Ela é conservadora. Apegada às tradições. Liberal na Economia, pouco nos costumes. Se desse agora uma entrevista à RTP Memória, ninguém diria que era deste tempo. Podendo, os especialistas de moda mudavam-lhe tudo, dos sapatos ao cabelo. Até o programa do PSD levou um lifting, mas diz-se que aquilo que a plástica esconde é a velha tralha de “menos Estado, melhor Estado”, e nós já sabemos o que isso quer dizer.
Ele é liberal. Talvez menos na Economia, talvez não tanto como se diz nos costumes. Não snifou nem inalou, consta. Mas é capaz de ter andado perto. Um dia, confessou transformar-se num animal feroz, quando atacado. Anda na moda, já foi considerado sexy e elegante além-fronteiras e corre em t-shirt e calções no Kremlin ou em Pequim com a mesma naturalidade com que se irrita no Parlamento. Fuma às escondidas. É da esquerda moderna, pensa. E diz.
À partida, estes dois seres seriam incompatíveis.
Mas sabe-se como o amor e o chamado “interesse nacional” são lugares estranhos. Sobretudo, o segundo, diga-se.

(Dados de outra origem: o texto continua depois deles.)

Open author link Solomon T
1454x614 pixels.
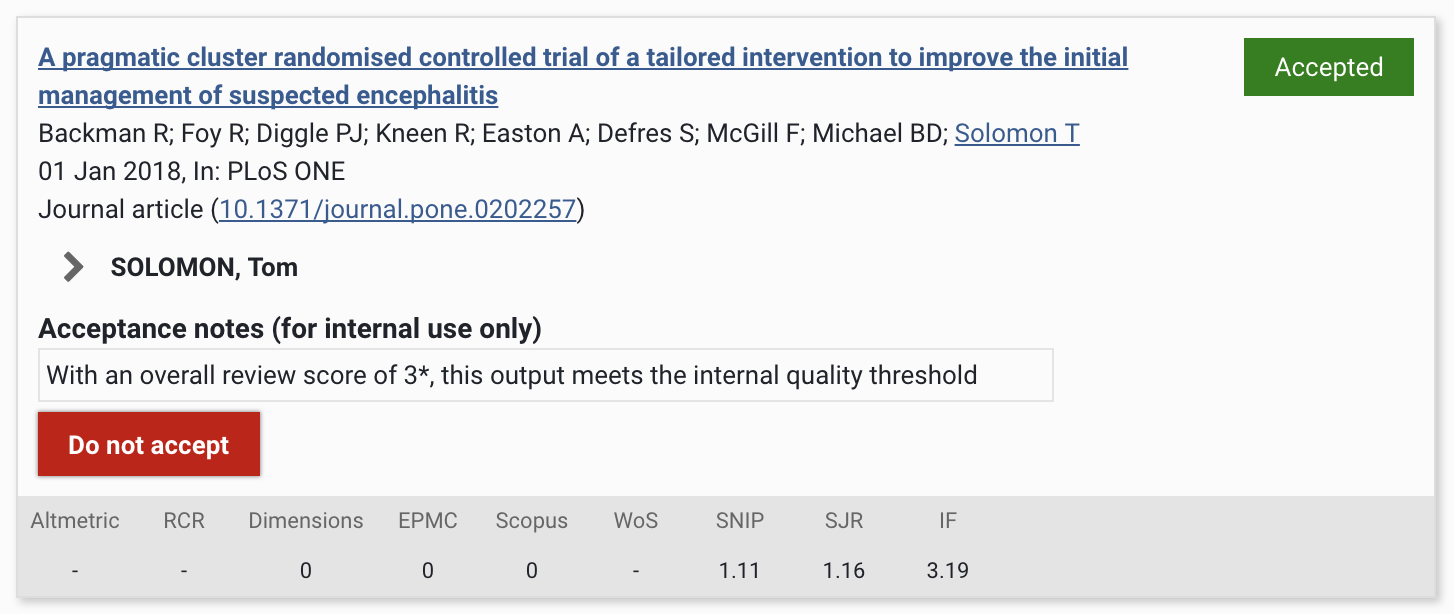1016,133
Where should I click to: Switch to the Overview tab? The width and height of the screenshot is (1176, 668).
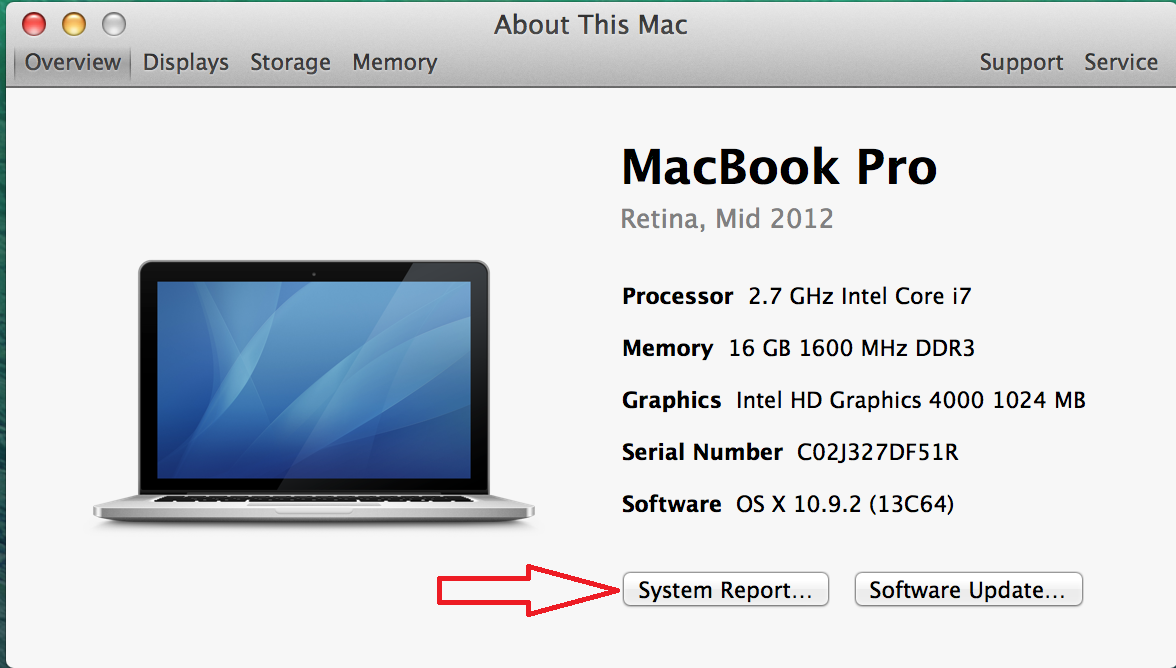72,62
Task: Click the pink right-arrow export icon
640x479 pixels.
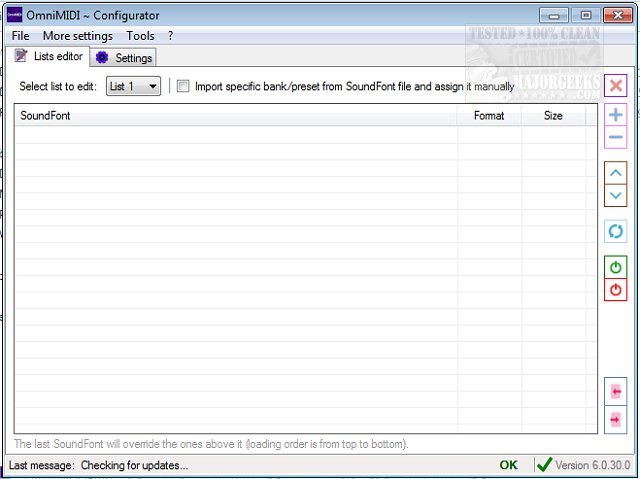Action: (616, 419)
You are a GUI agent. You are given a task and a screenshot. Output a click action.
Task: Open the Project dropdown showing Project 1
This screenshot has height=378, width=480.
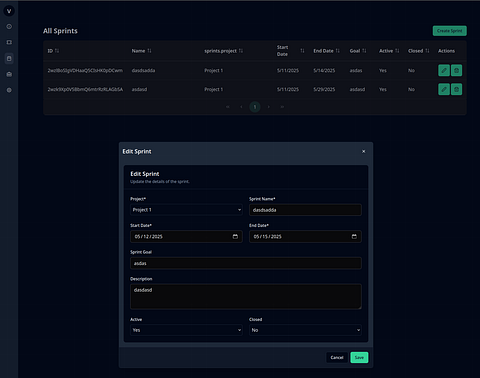click(x=186, y=210)
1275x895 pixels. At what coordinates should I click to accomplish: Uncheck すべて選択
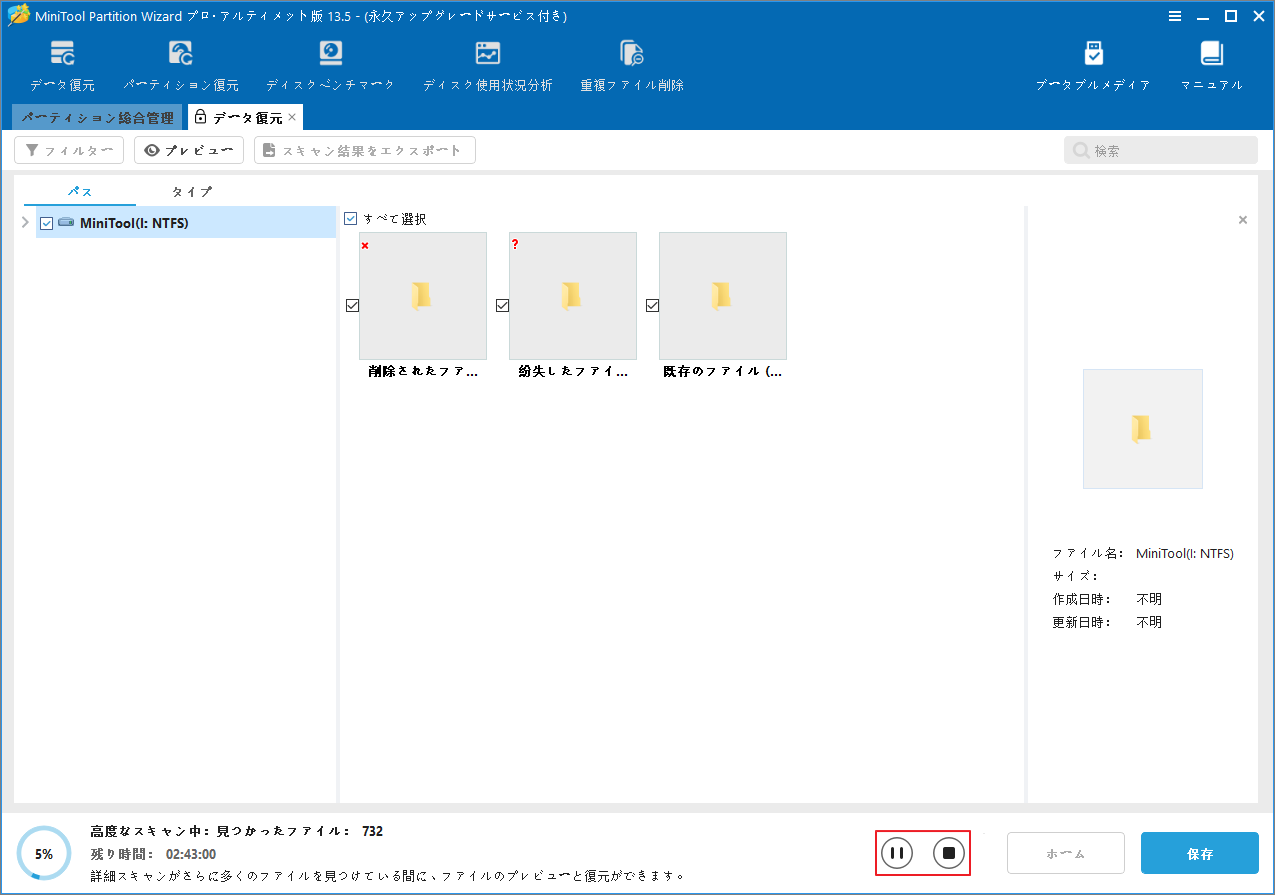point(350,218)
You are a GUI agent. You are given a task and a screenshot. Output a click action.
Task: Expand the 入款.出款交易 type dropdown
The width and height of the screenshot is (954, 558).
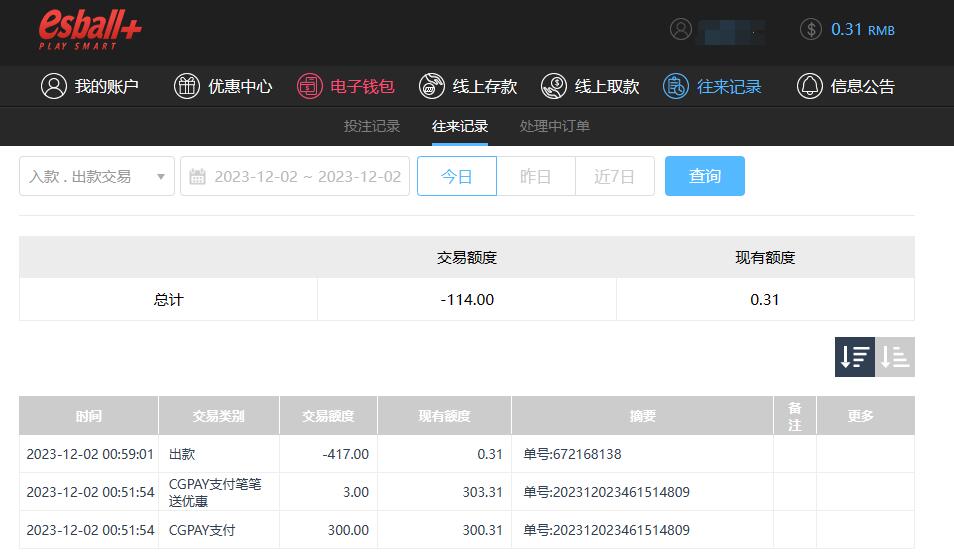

Em Portugal, o “interesse nacional” deu origem a uma instituição mais resistente do que o casamento embora seja, na verdade, uma união de facto. Os nativos chamam-lhe Bloco Central. Em alturas de grande crise ou de ameaças “fracturantes” da instituição, é reclamado e habitado pelos conhecidos de sempre: empresários, banqueiros, políticos no activo e homens temporariamente sós, após passagens atribuladas ou sossegadas pelos ministérios e mistérios do País.
Por vezes, o espectáculo – que seria saudável numa democracia saudável – permite admiráveis contorcionismos.
Por isso, vemos um autarca PSD a entregar uma medalha a Sócrates.Por isso, vemos um ex-comunista e antigo “cardeal” de Guterres a elogiar o programa do PSD.
Por isso, lemos um antigo líder do PS a sugerir que se convide o PCP e o BE para o Governo só para eles…recusarem.
E por aí adiante…
Pela amostra, não faltam padrinhos disponíveis, e até improváveis, a este casamento de conveniência.E o maior deles talvez seja Cavaco.
Lembram-se quando o Presidente da República defendeu a “unidade” das principais forças partidárias para encontrar “soluções para o País”? Pois bem, pensará Belém: se o Bloco Central é para ser um casório a sério, é óbvio que Cavaco tem de vetar as “uniões de facto”. Não sei qual é o espanto.
É que ele pode não simpatizar muito com Sócrates, mas conhece bem os portugueses. Sabe que este povo esquizofrénico navega frequentemente entre a ilusão, a morrinha, a saudade e o esquecimento. Juntos, Sócrates e Manuela são a fotografia de cómoda do Portugal que temos. E talvez até do que levamos vestido por dentro: o País da professora de aldeia, do chá das cinco, do pé-de-meia e do tostão em comunhão com o engenheiro “corredor de fundo”, que sempre desejou um Mercedes, veste Armani e nos vende sonhos de supermercado. Com a democracia “suspensa” e jornalismo dócil, seria casório para a vida. E se alguém tiver objecções, que fale agora ou se cale para sempre.